LeRobot Community Datasets: The “ImageNet” of Robotics — When and How?

Dana Aubakirova, Alexandre Chapin, Mustafa Shukor, Marina Barann · 2025-05-11 · via Hugging Face - Blog

Back to Articles

🧭 TL;DR — Why This Blogpost?

In this post, we:

Recognize the growing impact of community-contributed LeRobot datasets
Highlight the current challenges in robotic data collection and curation
Share practical steps and best practices to maximize the impact of this collective effort
Our goal is to frame generalization as a data problem, and to show how building an open, diverse “ImageNet of robotics” is not just possible—but already happening.

Introduction

Recent advances in Vision-Language-Action (VLA) models have enabled robots to perform a wide range of tasks—from simple commands like “grasp the cube” to more complex activities like folding laundry or cleaning a table. These models aim to achieve generalization: the ability to perform tasks in novel settings, with unseen objects, and in varying conditions.

“The biggest challenge in robotics isn’t dexterity, but generalization—across physical, visual, and semantic levels.”
— Physical Intelligence

A robot must "figure out how to correctly perform even a simple task in a new setting or with new objects," and this requires both robust skills and common-sense understanding of the world. Yet, progress is often limited by the availability of diverse data for such robotic systems.

“Generalization must occur at many levels. At the low level, the robot must understand how to pick up a spoon (by the handle) or plate (by the edge), even if it has not seen these specific spoons or plates before, and even if they are placed in a pile of dirty dishes. At a higher level, the robot must understand the semantics of each task—where to put clothes and shoes (ideally in the laundry hamper or closet, not on the bed), and what kind of tool is appropriate for wiping down a spill. This generalization requires both robust physical skills and a common-sense understanding of the environment, so that the robot can generalize at many levels at the same time, from physical, to visual, to semantic. This is made even harder by the limited availability of diverse data for such robotic systems.”
— Physical Intelligence

From Models to Data: Shifting the Perspective

To simplify, the core of generalist policies lies in a simple idea: co-training on heterogeneous datasets. By exposing VLA models to a variety of environments, tasks, and robot embodiments, we can teach models not only how to act, but why—how to interpret a scene, understand a goal, and adapt skills across contexts.

💡 “Generalization is not just a model property—it’s a data phenomenon.”
It emerges from the diversity, quality, and abstraction level of the training data.

This brings us to a fundamental question:

Given current datasets, what is the upper limit of generalization we can expect?

Can a robot meaningfully respond to a completely novel prompt—say, *"set up a surprise birthday party"*—if it has never encountered anything remotely similar during training?
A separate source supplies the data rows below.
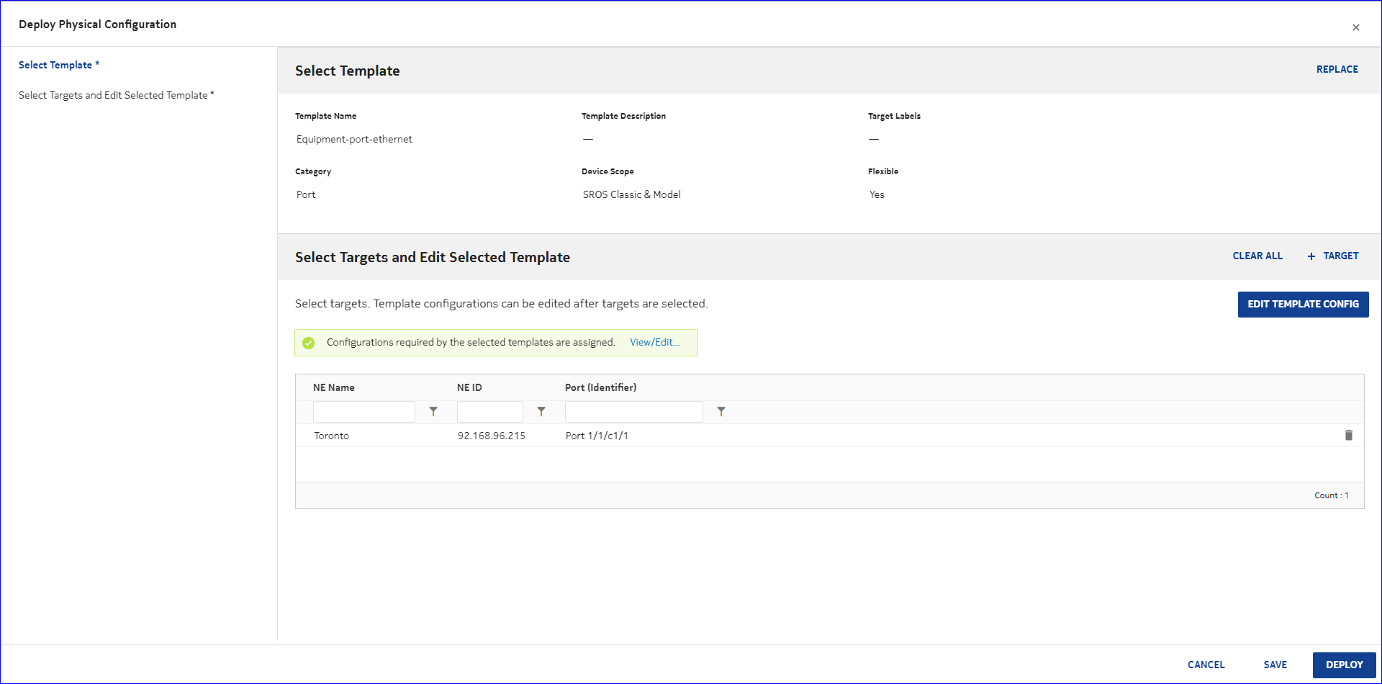Jump to Select Targets and Edit step
This screenshot has width=1382, height=684.
click(113, 96)
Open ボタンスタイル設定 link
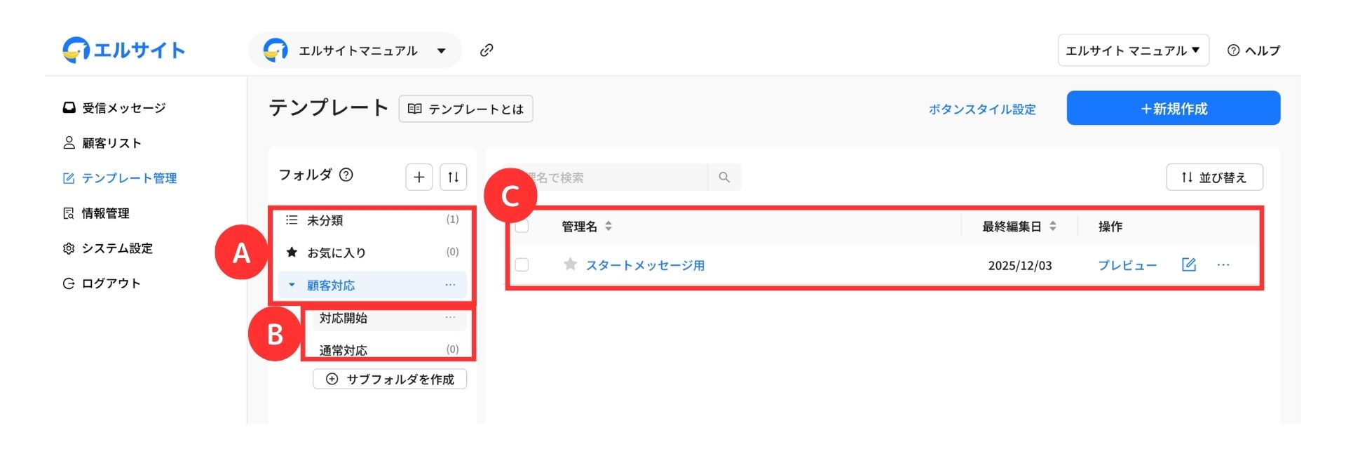 pos(981,109)
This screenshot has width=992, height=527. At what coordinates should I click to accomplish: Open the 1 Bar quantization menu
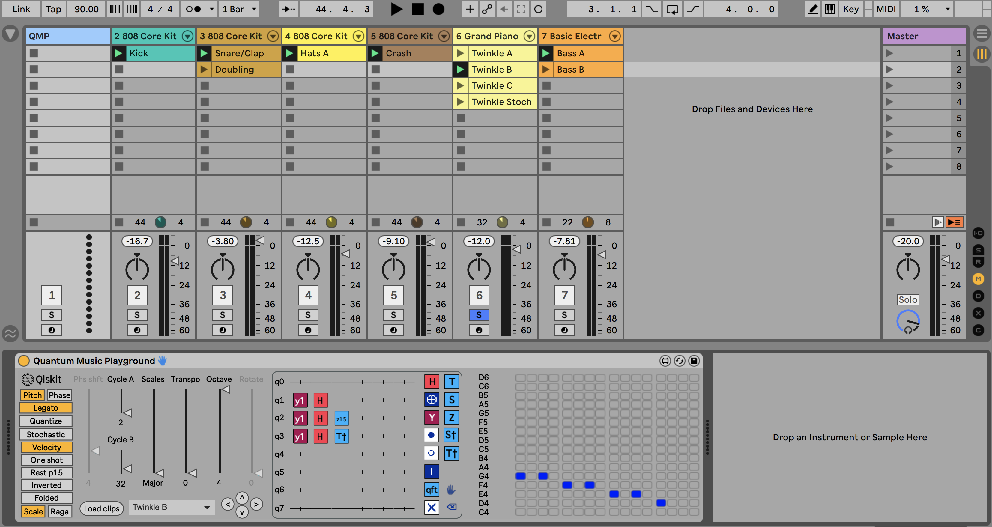(239, 9)
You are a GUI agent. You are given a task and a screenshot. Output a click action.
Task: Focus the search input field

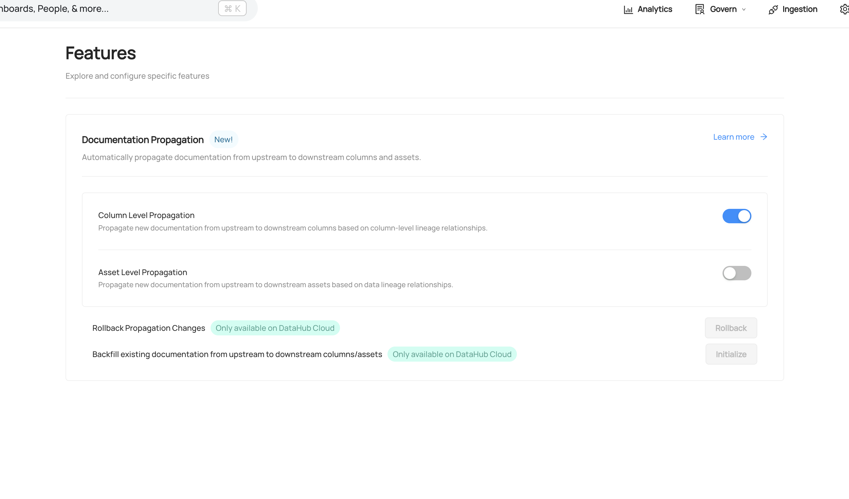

Especially when most datasets are collected in academic labs, by a limited number of people, under well-controlled setups?

We frame generalization as a data-centric view: treating it as the process of abstracting broader patterns from data—essentially “zooming out” to reveal task-agnostic structures and principles. This shift in perspective emphasizes the role of dataset diversity, rather than model architecture alone, in driving generalization.

Why does Robotics lack its ImageNet Moment?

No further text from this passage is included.